Note: We understand that there were earlier drops of light-assisted deps earlier in the year. In that process, growers use supplemental lights to dial in the plants’ light cycle when there is not enough natural light in the day to do the job. This is also good pot. The next generation of LED-assisted deps looks absolutely wild.

But we’re celebrating the first deps grown in the more traditional fashion with just the sun to assist. As they start to come in, we’ll begin to see even more bomb affordable flowers hit California shelves. Much of the best material will be fought over by hash manufacturers hoping to get the best terps and yields out there.
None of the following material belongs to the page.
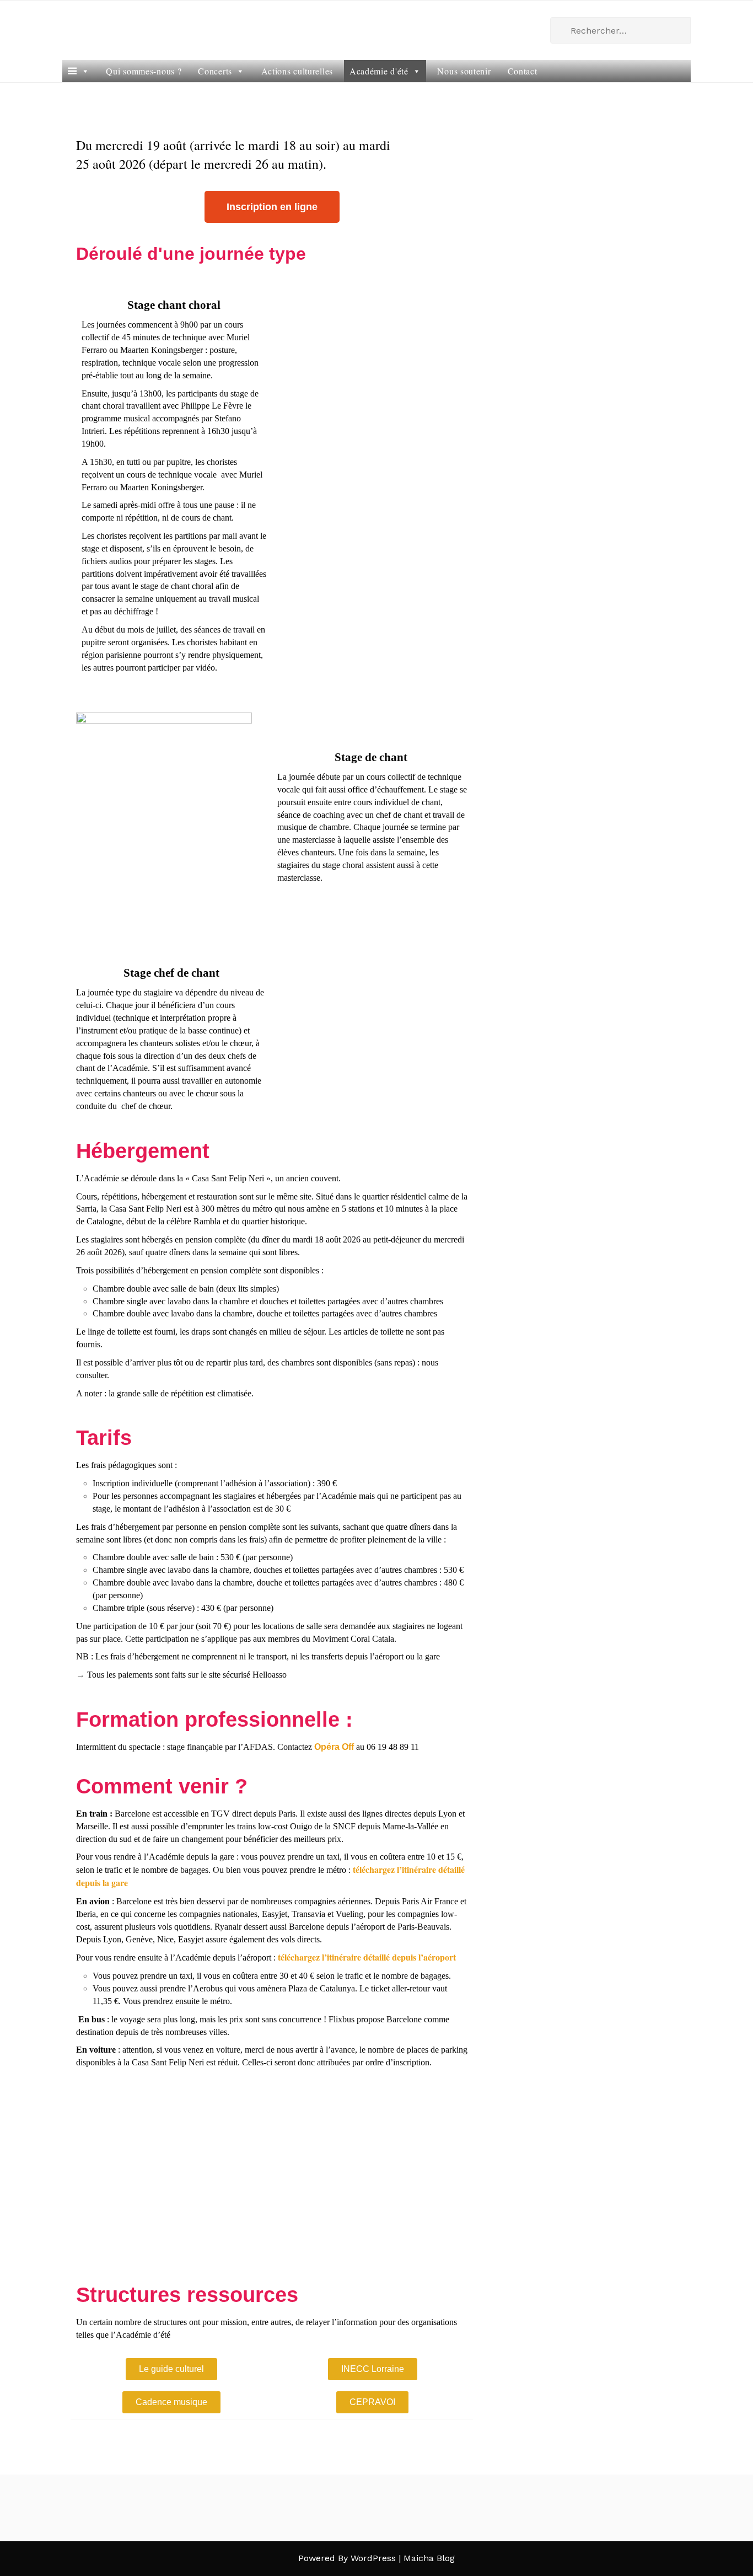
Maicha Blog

Leafly California Editor David Downs has been one of the main journalists covering flowers in California for a decade. Downs is adamant the quality of the deps dropping these days are pristine. Downs even noted industry pros felt deps made better hash than indoor.

“You just got to keep them clean,” Downs said. “I think deps are the future of all cannabis – combining the control of indoor with the savings and authentic spectrum of outs.”

Downs even offered up a recent pick that proved the quality can still hold up beyond that fresh material coveted by hash makers. He noted Waverider Nursery’s Chem Driver at 24% THC was very terpy. “And the manufacturing date was fall 2020. So they stored them perfectly,” he said.

As markets continue to expand around the country, deps will give California the opportunity to provide the wider masses with high-quality cannabis without as much impact on the electric grid, and in some cases better water conservation techniques than available with traditional outdoor. Even something as simple as smoked glass on a greenhouse or a sunshade diffusing the light will slow down the process at which moisture exits the grow medium.

There will always be hyper boutique indoor farms in California. Even if there is an attempt to regulate them out of existence via energy caps or LED mandates, the heat will persevere in the underground market that’s still way bigger than the legal one. And that weed is going to be really expensive in the years to come. The reason? We don’t actually know how far the best pot will eventually scale up. So far so good for many in maintaining their quality while they’ve grown as a company, but can they meet the demands of 50 states? Time will tell.

Deps grown in California’s hills and major agriculture regions will have no problem supplying eventual international demand. The bar for quality will be lower, but there will be plenty of great renditions of all the strains of any given moment in the future grown in dep. It will maximize the quality available to all.

Deps also provide a mechanism to preserve value for farmers devastated by fire. While the dep production across the state has snowballed in general, in the places hit the hardest by fire, they might be able to get some value out of their year if the smoke comes. One of our favorite farms in the Emerald Triangle got hit by extensive smoke cover last year, devastating the crop. But thankfully, that farm had already dropped a whole run of deps. Their year was not a total loss thanks to deps.